I was interested in possibly learning about computers – merely as a hobby you understand! – and Tim was already, in the very early 1980s, in on the topic, with his customary energy and enthusiasm.  Accordingly, Tim advised me to buy a "Newbrain" – a kind of microcomputer that he was impressed with, and I managed to get one in October 1982. There was no software available and I was in Brazil, so it was either leave it in the cupboard or else learn to program it! That led to a hobby of much struggle with hardware and lots of guessing about software, with no real support – the Internet didn't yet exist and I had access to no useful books.

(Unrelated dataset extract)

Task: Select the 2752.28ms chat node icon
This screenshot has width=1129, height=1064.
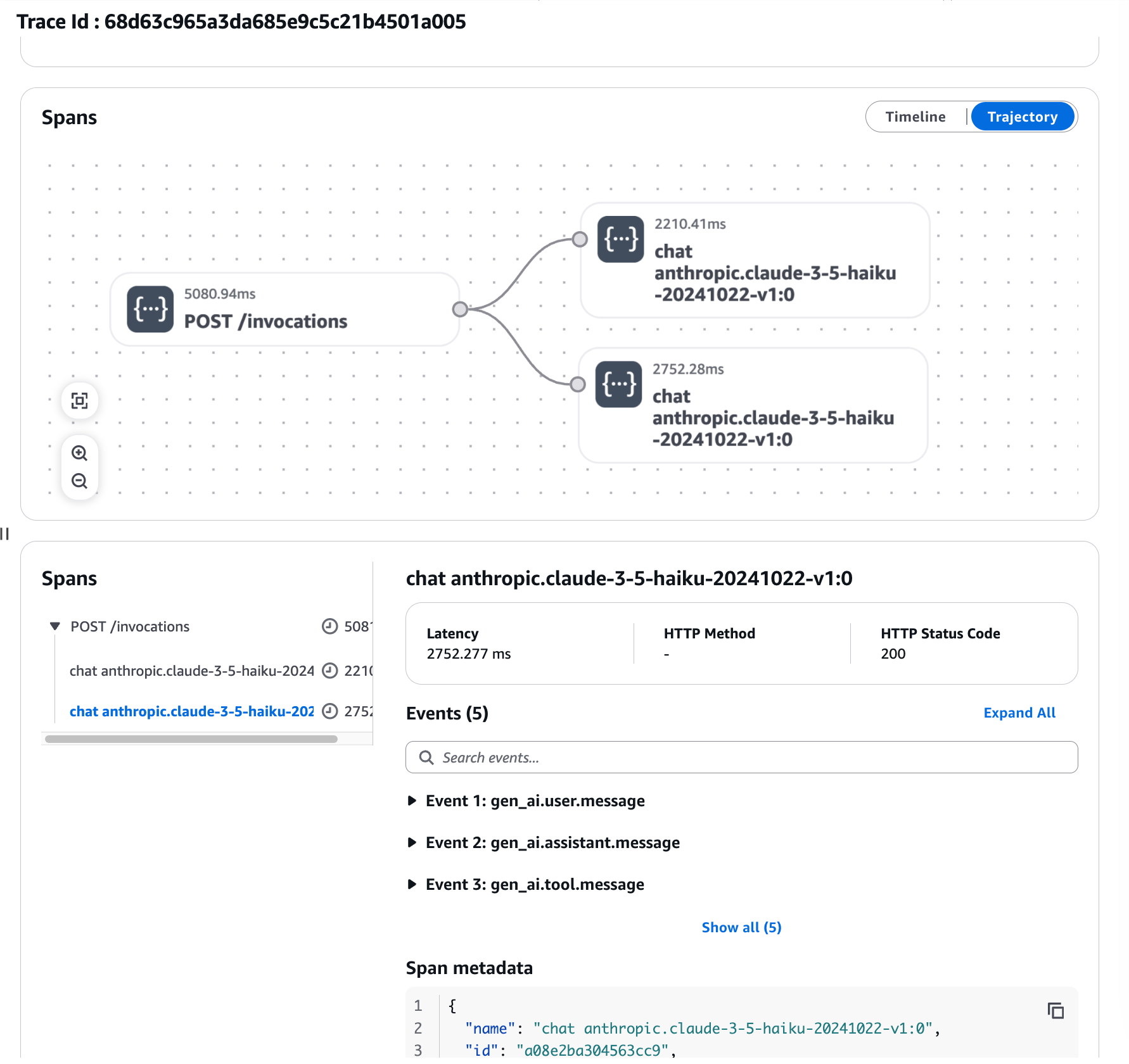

In 1983 or 1984 Tim came to São Paulo again for a Summer Institute. He and Malcolm & Carmen, Nell & I and even Mike Potter in the maid's room, we all shared the flat that the Catholic University owned (situated in the street of the Immaculate Conception and with a porter whose surname was Bishop). Tim was very keen on Chinese food and so one evening there was a factory in operation with extensive planning, purchasing, chopping up, stir-frying: another of Tim's enthusiastic skills.

A couple of years later he came by again, this time he stayed with us in our flat in São Paulo. He had been working with staff at the Federal University of the other Rio Grande (do Sul) I think or maybe it was Santa Maria, but anyway he had not only imparted his knowledge of CALL, of data-driven learning, the phrase we all owe to him, but also copies of his concordancing software. Here is a copy of his most important data-driven learning paper. (He had also got hooked on the current soap opera at the time, Que Rei Sou Eu, which was a politically motivated comedy. We had to stop everything for Tim to see the TV: Tim had picked up the language well enough to get well and truly hooked and he got us both hooked too. We took Tim to a Spanish restaurant and I well remember his sheer delight at the calamares en su tinta which he ordered and introduced me to that day.)

He enlisted me to supply what we now call support and maintenance. I am pretty sure I failed rather miserably in that. The software was called MicroConcord and Oxford University Press were so interested that they had it advertised in their catalogue. It worked, but it was not quite ready. Soon after, I decided to play around with my own implementation. I had not really understood Tim's well enough to give the support needed. I sent Tim a copy of what I was doing, just for his information, as I thought he'd like to see an alternative implementation strategy. This eventually grew to become Johns and Scott MicroConcord, 1993, published by OUP.

Subsequently we have met fairly often, by no means often enough, in conferences and at events connected to language teaching and computer processing of language. Tim retired from the University of Birmingham when he reached 65 and had to (he really did not want to!) and his life took on other aspects such as trumbling and cruises and expertise on Arthur Ransome's life and works. Tim was in many ways a very private man. He would tell you about his interests if asked – he was enormously knowledgeable about jazz, for example – but he never pushed himself forward. He was a man of great enthusiasm. Eugene Winter said Tim was the best linguist he knew, and that is no mean feat. You can see it in his Kibbitzers, which are still there on the Birmingham website and I hope will remain there. I chiefly know Tim as a really clear and innovative thinker in the computer processing of text. He once gave me a book on algorithms and I've treasured it ever since anyway but especially now.

He was brilliant. We will miss him.

Mike Scott

This photo, kindly supplied by John Higgins, is of Tim in 1982 or 83 watching Randolph Quirk try out an early CALL program, "Two Sticks", on the Newbrain microcomputer.